The switcheroo idea can run, but you need to add the second non linear equation within the nlf() function. This is because in brms, when you add nl=T, it only treate the main (first) equation as non linear. Then any other non-linear equations need to be specify by nlf
But when I tested this, the model doesnt converged for a couple of tries
I don’t think there is a reason to write a whole other model for dep, because I just want to get the mean (for the sole purpose of using it in the first non-linear formula). So I edited your suggestion a bit to just estimate the mean with a nlf() spec:
So the real “trick” here is to wrap the predicted parameter in nlf(), and this should be a general solution.
The results are not identical to the MPlus ones reported in the target paper, but I am not too worried about that, because there will be some differences in the priors and I could run longer chains etc. I’m going to test this a bit more before marking your post as a solution.
I’ve done some checks and this works afaict. I was cheeky and marked my own post as the solution (it was closest to my original question and works with the original code provided), but want to recognize that I wouldn’t have been able to do so without @Mauricio_Garnier-Villarre’s example code!

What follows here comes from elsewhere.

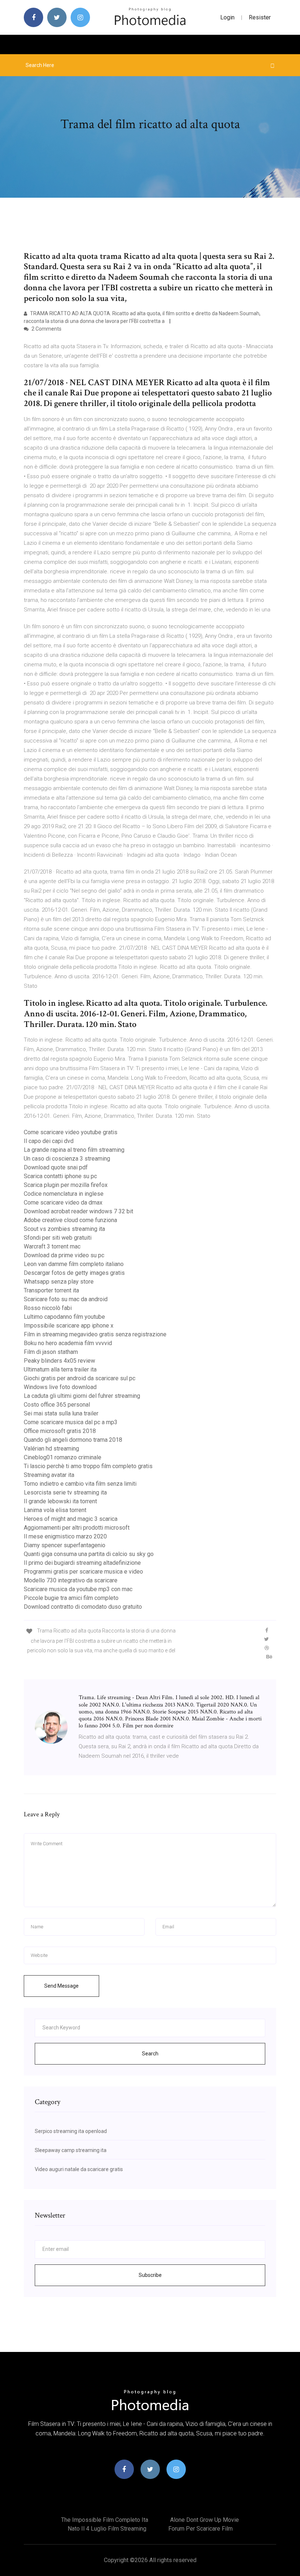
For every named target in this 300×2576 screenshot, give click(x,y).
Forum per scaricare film (200, 2528)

I’ve started a GitHub repository working on a tutorial-style manuscript for a psychology audience (not statisticians) on this topic with Joran Jongerling (who might be @Joran here [? 😀]). It is currently private but as I said before, I would be glad to invite people who would like to contribute to the manuscript as coauthors. @Mauricio_Garnier-Villarre@simonbrauer@e.m.mccormick please let me know if you’d like to join—I currently list you only in the acknowledgements section of draft 0.0001😀.
In any case this is marked as solved, huge thanks to everyone!